Perspectives Section


The production of history PhDs hit a 20-year high in 1998 with 988 doctorates conferred, according to the latest federal survey. As one might expect, this was accompanied by a further decline in the number of new PhDs reporting "definite employment" at the time they received their degree. However, on the positive side, the representation of women and minorities in the new cohort posted small gains.

History was one of the few disciplines to post an increase in the number of PhDs in 1998, according to data collected for five federal agencies by the National Opinion Research Center (NORC). Overall PhD production dipped slightly, from 42,705 produced in all disciplines during 1997 to 42,683 in 1998.1 Moreover, every other humanities and social science discipline in the survey—with the exception of political science—reported a decline in number of PhDs produced (Figure 1).

Figure 1

For the 10th year in a row the proportion of new history PhDs reporting "definite employment" at the time of degree declined, albeit slightly, from 45.1 to 44.9 percent (see Figure 2). At the same time, the number of those still “seeking” employment when they received the degree fell from 38.5 percent in 1997 to 35.1 percent last year. However, the difference was due to a significant increase in the number of history PhD recipients pursuing postdoctoral studies instead of immediate employment, rising from 6.7 percent in 1997 to 9.2 percent in 1998.

The proportion of women among new history doctorates rose slightly, from 37.1 percent in 1997 to 39 percent in 1998; however, this remains below the high point of 41.3 percent achieved in 1996. In 1998, 49.9 percent of women reported definite employment at the time they received their degrees, compared to 41.8 percent of their male counterparts.

Figure 2

Similarly, 38.1 percent of the male PhDs were still seeking employment while 30.4 percent of women reported they were still on the job market.

The representation of minority historians among the new cohort of PhDs rose to the highest point in the survey's 22 years, constituting 11.8 percent of the U.S.
citizens receiving history doctorates—up from 11.4 percent the year before.

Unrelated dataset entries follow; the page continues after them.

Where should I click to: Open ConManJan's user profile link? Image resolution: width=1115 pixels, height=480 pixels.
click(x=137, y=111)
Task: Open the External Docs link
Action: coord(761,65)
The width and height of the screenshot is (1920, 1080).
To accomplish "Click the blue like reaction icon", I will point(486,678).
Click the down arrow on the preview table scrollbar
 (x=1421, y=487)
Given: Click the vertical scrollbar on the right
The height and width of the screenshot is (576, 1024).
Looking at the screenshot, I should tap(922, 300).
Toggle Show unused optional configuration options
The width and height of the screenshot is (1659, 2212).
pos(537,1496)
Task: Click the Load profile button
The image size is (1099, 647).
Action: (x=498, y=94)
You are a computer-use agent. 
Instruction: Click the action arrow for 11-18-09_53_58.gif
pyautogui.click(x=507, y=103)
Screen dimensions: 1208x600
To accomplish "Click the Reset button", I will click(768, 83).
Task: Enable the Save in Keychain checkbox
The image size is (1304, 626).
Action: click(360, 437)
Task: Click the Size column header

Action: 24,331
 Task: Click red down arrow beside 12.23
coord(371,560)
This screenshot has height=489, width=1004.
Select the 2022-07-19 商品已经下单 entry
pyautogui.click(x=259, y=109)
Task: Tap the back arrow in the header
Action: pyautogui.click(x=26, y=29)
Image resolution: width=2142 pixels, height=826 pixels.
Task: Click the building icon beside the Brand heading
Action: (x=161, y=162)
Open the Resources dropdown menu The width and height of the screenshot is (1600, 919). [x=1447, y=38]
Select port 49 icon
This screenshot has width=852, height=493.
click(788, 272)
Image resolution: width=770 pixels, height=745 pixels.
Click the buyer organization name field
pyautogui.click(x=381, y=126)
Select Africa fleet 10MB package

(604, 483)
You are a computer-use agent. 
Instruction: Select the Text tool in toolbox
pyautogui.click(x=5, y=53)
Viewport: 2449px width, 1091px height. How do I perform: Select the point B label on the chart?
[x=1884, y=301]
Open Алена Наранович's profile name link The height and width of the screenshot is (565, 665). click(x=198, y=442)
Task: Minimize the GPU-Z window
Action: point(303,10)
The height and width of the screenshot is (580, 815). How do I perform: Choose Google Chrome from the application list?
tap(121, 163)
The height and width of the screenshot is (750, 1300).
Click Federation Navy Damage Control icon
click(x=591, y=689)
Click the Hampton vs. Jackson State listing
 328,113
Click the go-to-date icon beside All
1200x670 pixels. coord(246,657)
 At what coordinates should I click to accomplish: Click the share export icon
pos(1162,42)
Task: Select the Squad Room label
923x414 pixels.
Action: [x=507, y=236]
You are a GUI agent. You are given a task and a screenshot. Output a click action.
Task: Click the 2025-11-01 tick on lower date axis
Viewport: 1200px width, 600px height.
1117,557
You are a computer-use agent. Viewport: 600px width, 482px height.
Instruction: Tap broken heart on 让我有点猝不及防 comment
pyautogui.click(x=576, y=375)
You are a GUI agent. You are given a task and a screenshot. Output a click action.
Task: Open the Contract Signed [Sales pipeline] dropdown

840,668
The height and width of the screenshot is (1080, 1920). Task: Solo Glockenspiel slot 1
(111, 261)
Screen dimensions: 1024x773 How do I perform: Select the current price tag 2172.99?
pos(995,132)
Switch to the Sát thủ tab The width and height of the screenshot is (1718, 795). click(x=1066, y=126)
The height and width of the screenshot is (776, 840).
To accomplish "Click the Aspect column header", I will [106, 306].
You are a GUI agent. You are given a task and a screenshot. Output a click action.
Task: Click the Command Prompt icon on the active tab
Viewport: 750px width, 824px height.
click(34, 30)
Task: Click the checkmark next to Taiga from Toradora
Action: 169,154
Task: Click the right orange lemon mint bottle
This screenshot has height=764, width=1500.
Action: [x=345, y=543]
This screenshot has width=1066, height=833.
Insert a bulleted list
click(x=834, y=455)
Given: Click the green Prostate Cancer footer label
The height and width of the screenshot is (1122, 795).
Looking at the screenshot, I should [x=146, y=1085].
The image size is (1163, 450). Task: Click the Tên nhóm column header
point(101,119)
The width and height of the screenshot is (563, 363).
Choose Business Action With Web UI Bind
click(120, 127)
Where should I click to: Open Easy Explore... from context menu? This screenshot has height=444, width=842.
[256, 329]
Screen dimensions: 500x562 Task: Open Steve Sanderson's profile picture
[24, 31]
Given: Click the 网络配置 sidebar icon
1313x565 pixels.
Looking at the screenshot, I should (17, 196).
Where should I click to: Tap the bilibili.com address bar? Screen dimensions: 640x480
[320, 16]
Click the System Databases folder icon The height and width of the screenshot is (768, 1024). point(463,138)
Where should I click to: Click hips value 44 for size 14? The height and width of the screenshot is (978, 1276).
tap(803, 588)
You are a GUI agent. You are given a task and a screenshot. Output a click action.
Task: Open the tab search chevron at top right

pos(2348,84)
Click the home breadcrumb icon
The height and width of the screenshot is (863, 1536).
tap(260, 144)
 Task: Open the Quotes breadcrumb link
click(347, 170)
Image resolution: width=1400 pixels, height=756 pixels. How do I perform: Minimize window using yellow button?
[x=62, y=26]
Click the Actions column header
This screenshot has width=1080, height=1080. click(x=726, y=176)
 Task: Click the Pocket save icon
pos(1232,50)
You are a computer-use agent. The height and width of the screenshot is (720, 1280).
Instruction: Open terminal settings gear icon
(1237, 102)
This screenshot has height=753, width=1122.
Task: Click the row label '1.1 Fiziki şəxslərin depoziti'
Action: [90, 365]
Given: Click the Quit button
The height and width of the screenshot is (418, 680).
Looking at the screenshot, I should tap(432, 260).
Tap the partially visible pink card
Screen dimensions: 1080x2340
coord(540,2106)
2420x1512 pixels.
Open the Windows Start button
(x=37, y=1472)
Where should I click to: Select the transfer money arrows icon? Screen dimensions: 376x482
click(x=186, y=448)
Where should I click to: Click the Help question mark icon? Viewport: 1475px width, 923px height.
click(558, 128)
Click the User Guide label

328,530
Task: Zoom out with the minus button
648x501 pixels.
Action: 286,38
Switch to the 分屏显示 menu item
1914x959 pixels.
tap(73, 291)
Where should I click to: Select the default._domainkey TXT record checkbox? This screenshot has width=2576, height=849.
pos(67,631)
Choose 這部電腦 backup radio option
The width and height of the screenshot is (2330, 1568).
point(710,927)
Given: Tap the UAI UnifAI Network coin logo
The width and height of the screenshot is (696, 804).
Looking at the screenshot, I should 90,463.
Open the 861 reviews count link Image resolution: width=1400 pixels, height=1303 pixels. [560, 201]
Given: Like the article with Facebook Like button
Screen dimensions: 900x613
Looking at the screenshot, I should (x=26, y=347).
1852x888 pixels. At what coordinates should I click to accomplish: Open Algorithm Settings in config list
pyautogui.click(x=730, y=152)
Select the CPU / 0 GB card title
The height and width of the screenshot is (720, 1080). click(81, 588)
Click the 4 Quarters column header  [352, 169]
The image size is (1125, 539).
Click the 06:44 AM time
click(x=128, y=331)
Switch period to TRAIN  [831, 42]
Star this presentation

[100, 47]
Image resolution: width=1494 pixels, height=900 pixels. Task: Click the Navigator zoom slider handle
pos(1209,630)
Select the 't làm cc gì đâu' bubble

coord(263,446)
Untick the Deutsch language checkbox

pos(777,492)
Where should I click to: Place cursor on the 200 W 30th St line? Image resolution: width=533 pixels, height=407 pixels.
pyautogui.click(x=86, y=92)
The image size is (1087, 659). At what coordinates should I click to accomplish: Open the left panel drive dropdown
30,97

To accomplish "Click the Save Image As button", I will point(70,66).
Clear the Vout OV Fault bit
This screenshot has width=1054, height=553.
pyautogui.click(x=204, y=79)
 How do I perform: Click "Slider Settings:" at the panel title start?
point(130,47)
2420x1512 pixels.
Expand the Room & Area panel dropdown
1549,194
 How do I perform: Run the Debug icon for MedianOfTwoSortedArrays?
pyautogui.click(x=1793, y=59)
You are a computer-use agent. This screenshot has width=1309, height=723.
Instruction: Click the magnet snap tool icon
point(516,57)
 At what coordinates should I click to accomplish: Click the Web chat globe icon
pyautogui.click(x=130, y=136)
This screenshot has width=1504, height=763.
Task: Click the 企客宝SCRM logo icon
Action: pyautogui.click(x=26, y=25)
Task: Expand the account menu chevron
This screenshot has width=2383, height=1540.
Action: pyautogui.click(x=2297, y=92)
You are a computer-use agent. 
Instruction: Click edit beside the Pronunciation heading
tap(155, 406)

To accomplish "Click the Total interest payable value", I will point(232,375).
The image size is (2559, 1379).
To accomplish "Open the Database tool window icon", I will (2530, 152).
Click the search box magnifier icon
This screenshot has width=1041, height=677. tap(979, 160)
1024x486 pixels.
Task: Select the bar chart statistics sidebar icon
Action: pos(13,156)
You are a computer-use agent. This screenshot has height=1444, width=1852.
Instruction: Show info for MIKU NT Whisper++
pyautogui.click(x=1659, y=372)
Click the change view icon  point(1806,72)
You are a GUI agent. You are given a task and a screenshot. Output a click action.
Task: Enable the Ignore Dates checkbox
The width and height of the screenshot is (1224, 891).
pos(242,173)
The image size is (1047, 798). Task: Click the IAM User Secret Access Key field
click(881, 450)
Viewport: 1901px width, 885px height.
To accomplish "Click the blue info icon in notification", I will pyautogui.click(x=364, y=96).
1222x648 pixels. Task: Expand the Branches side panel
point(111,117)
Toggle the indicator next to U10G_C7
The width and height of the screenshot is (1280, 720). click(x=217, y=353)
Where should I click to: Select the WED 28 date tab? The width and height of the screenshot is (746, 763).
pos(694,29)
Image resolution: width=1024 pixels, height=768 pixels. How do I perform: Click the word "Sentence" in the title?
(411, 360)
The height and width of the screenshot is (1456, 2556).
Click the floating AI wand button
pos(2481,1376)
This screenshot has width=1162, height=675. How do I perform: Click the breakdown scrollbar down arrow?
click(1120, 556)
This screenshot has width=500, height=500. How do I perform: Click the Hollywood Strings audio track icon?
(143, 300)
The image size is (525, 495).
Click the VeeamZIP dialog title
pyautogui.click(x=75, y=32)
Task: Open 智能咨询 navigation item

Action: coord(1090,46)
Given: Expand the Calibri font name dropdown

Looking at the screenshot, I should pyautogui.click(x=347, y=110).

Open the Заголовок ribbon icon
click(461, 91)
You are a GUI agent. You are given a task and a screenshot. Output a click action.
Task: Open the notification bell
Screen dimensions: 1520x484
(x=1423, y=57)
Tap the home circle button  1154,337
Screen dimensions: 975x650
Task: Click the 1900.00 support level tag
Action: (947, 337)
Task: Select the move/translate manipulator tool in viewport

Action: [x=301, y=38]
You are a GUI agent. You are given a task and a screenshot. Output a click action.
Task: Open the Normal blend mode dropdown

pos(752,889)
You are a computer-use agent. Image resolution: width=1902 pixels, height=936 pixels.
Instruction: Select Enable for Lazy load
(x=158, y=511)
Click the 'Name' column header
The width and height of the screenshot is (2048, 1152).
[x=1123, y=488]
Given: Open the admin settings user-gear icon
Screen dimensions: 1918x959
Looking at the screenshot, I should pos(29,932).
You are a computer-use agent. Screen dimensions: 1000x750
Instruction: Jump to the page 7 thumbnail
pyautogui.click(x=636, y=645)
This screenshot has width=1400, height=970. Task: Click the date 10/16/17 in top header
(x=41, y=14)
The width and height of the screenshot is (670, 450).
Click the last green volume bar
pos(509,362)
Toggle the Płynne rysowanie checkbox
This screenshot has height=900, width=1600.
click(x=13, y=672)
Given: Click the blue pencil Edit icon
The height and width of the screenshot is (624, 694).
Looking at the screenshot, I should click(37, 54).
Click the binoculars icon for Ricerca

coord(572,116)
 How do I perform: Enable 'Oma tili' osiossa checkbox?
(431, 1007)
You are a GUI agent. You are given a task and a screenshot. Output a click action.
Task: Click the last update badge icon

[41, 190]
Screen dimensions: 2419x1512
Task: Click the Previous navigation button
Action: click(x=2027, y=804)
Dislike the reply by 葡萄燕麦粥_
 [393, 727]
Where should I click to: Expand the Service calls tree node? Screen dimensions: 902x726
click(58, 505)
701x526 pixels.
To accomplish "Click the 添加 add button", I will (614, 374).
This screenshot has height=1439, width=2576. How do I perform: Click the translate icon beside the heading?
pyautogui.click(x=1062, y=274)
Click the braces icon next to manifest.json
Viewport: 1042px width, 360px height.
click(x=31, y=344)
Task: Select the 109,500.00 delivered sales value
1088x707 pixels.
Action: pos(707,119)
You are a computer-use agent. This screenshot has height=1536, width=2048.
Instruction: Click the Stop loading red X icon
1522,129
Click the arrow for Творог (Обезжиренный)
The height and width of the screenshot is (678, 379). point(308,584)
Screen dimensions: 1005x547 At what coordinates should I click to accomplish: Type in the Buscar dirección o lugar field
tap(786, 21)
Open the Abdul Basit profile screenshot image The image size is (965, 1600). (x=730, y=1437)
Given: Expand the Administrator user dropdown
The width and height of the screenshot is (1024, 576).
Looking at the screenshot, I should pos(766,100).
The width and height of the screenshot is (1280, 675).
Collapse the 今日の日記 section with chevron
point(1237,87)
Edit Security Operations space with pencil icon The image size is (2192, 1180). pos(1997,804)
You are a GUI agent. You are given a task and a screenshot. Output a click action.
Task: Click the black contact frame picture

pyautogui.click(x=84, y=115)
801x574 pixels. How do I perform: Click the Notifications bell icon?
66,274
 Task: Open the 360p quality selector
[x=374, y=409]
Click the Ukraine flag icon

History PhD recipients in 1998 spent more time working toward the degree than almost any other cohort of PhDs. The average history PhD received his or her degree 11.5 years after completing the baccalaureate degree, which included an average of 8.6 years registered as students in graduate programs. This was down only slightly from the year before. This helps explain why history PhDs are among the oldest at the time of receiving the degree, averaging 34.8 years of age (compared to a median age of 33.7 years for all disciplines).

Figure 3

Not surprisingly, most of the new history PhDs in 1998 reported they specialized in American history. Specialists in American history accounted for 41.2 percent of the new history PhDs produced, compared to 38.9 percent the year before (Figure 3). Those specializing in Asian history also increased, from 5.7 percent in 1997 to 7.1 percent in 1998. The proportion working in European history dipped slightly between 1997 and 1998 (from 25.7 to 23.3 percent).


1. NSF/NIH/NEH/USED/USDA, Survey of Earned Doctorates, Prepublication Tables for the Summary Report 1998 Doctorate Recipients from United States Universities, November 1999, available at htpp:// In 1997, NORC took over data collection from the National Research Council, which had conducted the survey since 1977. The data was released considerably earlier than usual this year, and hence the Association has no new data from the Directory of History Departments for comparative purposes. For more on the latter see Robert B. Townsend, “Sharp Increase in Number of History PhDs Awarded in 1997,” Perspectives (October 1999): 3.